We had repeatedly heard speak of this bi-titular work either with doubtful praise or undisguised condemnation. Knowing the constitution of his lordship's mind, its mad ambition, its restlessness that too often trembles on the very verge of insanity, and his insatiate craving to be ever the theme of public conversation, we deemed it to be, probably, an eloquent, brilliant, and meretricious rhapsody, with sufficient reason in it to rescue it from the imputation of being a flight of imagination ; in fact, a peg upon which to hang a few antithetical figures of speech, an oratorical deluge to drown the reproaches attendant on political chicanery, or an embellished clap-trap for a little transient applause. Supposing this to be the case—and who will say that our supposition was unnatural ?-we allowed this treatise to remain on our library table with its leaves uncut, looking upon it with something of the feeling with which we are too apt to eye a lawyer's bill, which we know must be attended to, but which disgreeable operation we defer with zealous procrastination.

Under these circumstances we were roused from our self-imposed apathy by the receipt of the letter from our acute and talented correspondent, that immediately precedes this article. We consequently exclaimed, “Can such things be?” Wondering if it were possible that an ex-Lord Chancellor, and one who ought, at some period of his life to have been a lawyer, could so far commit himself, and that none of our contemporaries should notice it, we opened his work and read.
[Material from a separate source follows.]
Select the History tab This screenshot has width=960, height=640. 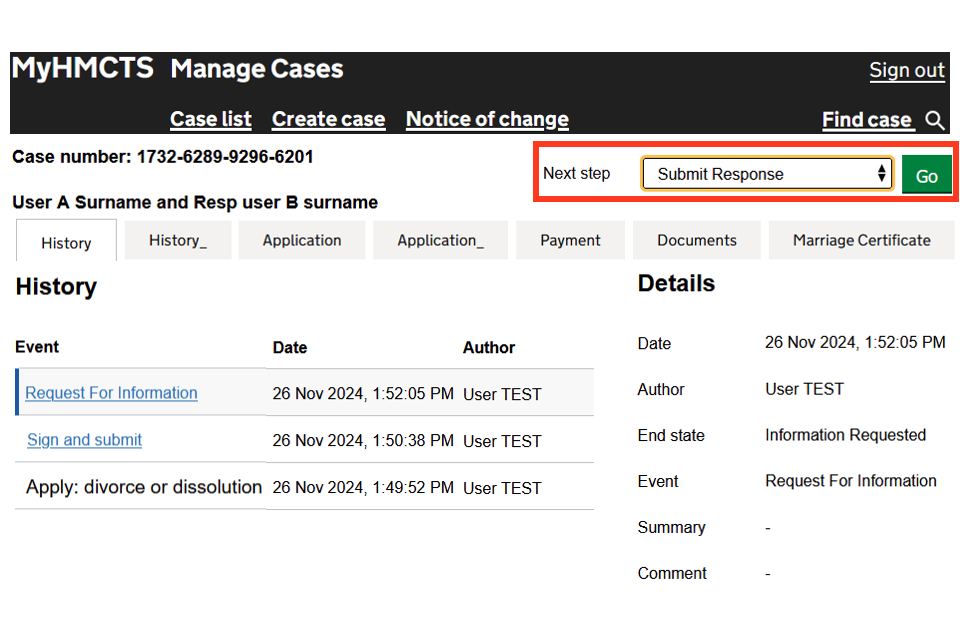[x=66, y=242]
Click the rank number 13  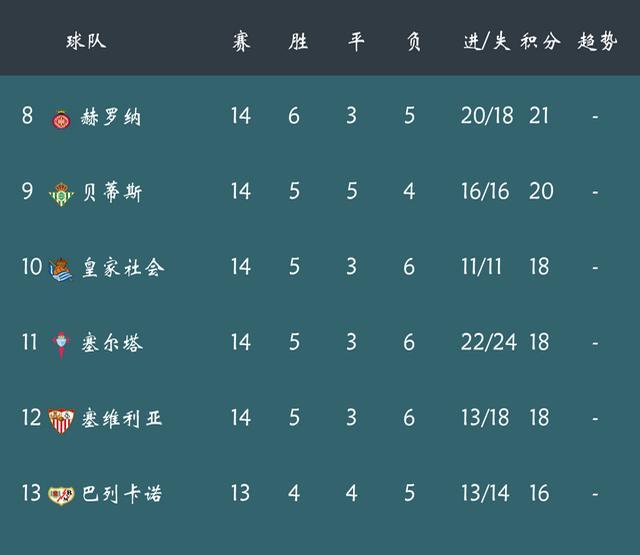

We read. In absolute kindness to the great majority of our countrymen—in honest kindness to Lord Brougham himself

, when we closed the book, we fervently wished that we should be the last reader that might ever lose his time over the pernicious work. “ In kindness to Lord Brougham"—the words have dropped unconsciously from our pen, and we will not recall them. In the most baleful objects, there is always something that is beautiful. In the vivid and irresistible lightning-flash, whose aim is devastation, and whose contact death, there is a stern grandeur that writes its name in the heavens, and the word is “ beauty;"—the insidious viper, whose sting is instant corruption, has, notwithstanding its reptile form and earthcontaminating creep, a beauty in its variegated colours; even the toad, that would tempt the crushing of the heel, did not its defence lie in its very hideousness, has an eye which Earth's master-mind has not disdained to celebrate ; and even Lord Brougham's “ Natural Theology" has one or two solitary points on which the mind does not loathe to dwell. For the sake of these, small and overwhelmed as they are, we wish in kindness to him, that his “ Discourse

may sink into instant oblivion, and pass away from the memory of man.

There is a certain successful physician now practising, who has given it as his opinion, upon his oath, and in a court of justice, that he believed that every human being was insane, in a degree, upon some particular point; and that perfect sanity was only to be found in the divine essence of perfection—the Deity. If every deviation from the line of rectitude be an act of madness, the doctor is right. But there is a large class of individuals who are not mad, but stolid. These have faculties so obtuse, that, except in the most obvious cases, they cannot discriminate right from wrong, and are therefore no more mad than the brutes that browse; but we refer to another class, upon whom some one or two absorbing passions are so strong, that they become the instinct of their lives, the moving principle of all their actions, and the enjoyment of which is the summum bonum of their existence. These men are not, strictly speaking, mad, they only follow out those sensations that give them the most enjoyment, and endeavour to be as happy as they can after their own hearts. The besetting sin of this class is an inordinate vanity, a burning and a destroying thirst for applause, and an egregious self-exaltation, ridiculous to every body but its unconscious victim. Such a character was the Roman Nero.